Segment Open

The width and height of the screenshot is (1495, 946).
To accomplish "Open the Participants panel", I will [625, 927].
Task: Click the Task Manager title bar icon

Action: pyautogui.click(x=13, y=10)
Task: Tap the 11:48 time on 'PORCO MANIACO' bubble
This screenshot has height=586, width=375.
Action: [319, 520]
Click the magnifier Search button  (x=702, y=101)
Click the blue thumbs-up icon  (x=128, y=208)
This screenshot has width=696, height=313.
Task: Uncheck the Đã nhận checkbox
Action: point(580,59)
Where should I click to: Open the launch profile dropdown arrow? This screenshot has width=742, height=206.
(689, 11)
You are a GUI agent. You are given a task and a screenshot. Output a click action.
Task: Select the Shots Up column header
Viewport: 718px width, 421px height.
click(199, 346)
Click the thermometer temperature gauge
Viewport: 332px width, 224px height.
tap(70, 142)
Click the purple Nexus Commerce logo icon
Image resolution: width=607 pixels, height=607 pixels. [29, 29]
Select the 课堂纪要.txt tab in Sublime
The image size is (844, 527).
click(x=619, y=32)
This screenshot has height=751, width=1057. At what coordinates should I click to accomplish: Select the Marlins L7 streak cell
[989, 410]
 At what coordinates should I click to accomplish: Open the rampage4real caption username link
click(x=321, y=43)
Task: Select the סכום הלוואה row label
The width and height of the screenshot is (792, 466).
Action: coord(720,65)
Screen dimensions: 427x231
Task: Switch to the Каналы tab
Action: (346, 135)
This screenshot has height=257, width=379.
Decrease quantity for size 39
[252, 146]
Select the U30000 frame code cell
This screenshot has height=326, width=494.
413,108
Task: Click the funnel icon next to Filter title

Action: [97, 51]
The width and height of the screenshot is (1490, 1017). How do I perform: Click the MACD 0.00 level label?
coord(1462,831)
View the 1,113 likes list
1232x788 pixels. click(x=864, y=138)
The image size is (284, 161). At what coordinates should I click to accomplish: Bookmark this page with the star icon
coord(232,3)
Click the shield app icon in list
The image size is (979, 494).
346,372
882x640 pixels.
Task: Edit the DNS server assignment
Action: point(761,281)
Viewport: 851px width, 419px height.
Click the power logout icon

Segment Closed

**PROBLEM TO WORK ON**
In this exercise, you retype all of the data exactly as it appears above.

**EXERCISE SOLUTION**
The width and height of the screenshot is (1495, 946).
To accomplish "Open the Participants panel", I will [625, 927].
Task: Click the Task Manager title bar icon

Action: pyautogui.click(x=13, y=10)
Task: Tap the 11:48 time on 'PORCO MANIACO' bubble
This screenshot has height=586, width=375.
Action: [319, 520]
Click the magnifier Search button  (x=702, y=101)
Click the blue thumbs-up icon  (x=128, y=208)
This screenshot has width=696, height=313.
Task: Uncheck the Đã nhận checkbox
Action: point(580,59)
Where should I click to: Open the launch profile dropdown arrow? This screenshot has width=742, height=206.
(689, 11)
You are a GUI agent. You are given a task and a screenshot. Output a click action.
Task: Select the Shots Up column header
Viewport: 718px width, 421px height.
click(199, 346)
Click the thermometer temperature gauge
Viewport: 332px width, 224px height.
tap(70, 142)
Click the purple Nexus Commerce logo icon
Image resolution: width=607 pixels, height=607 pixels. [29, 29]
Select the 课堂纪要.txt tab in Sublime
The image size is (844, 527).
click(x=619, y=32)
This screenshot has height=751, width=1057. At what coordinates should I click to accomplish: Select the Marlins L7 streak cell
[989, 410]
 At what coordinates should I click to accomplish: Open the rampage4real caption username link
click(x=321, y=43)
Task: Select the סכום הלוואה row label
The width and height of the screenshot is (792, 466).
Action: coord(720,65)
Screen dimensions: 427x231
Task: Switch to the Каналы tab
Action: (346, 135)
This screenshot has height=257, width=379.
Decrease quantity for size 39
[252, 146]
Select the U30000 frame code cell
This screenshot has height=326, width=494.
413,108
Task: Click the funnel icon next to Filter title

Action: [97, 51]
The width and height of the screenshot is (1490, 1017). How do I perform: Click the MACD 0.00 level label?
coord(1462,831)
View the 1,113 likes list
1232x788 pixels. click(x=864, y=138)
The image size is (284, 161). At what coordinates should I click to accomplish: Bookmark this page with the star icon
coord(232,3)
Click the shield app icon in list
The image size is (979, 494).
346,372
882x640 pixels.
Task: Edit the DNS server assignment
Action: point(761,281)
Viewport: 851px width, 419px height.
Click the power logout icon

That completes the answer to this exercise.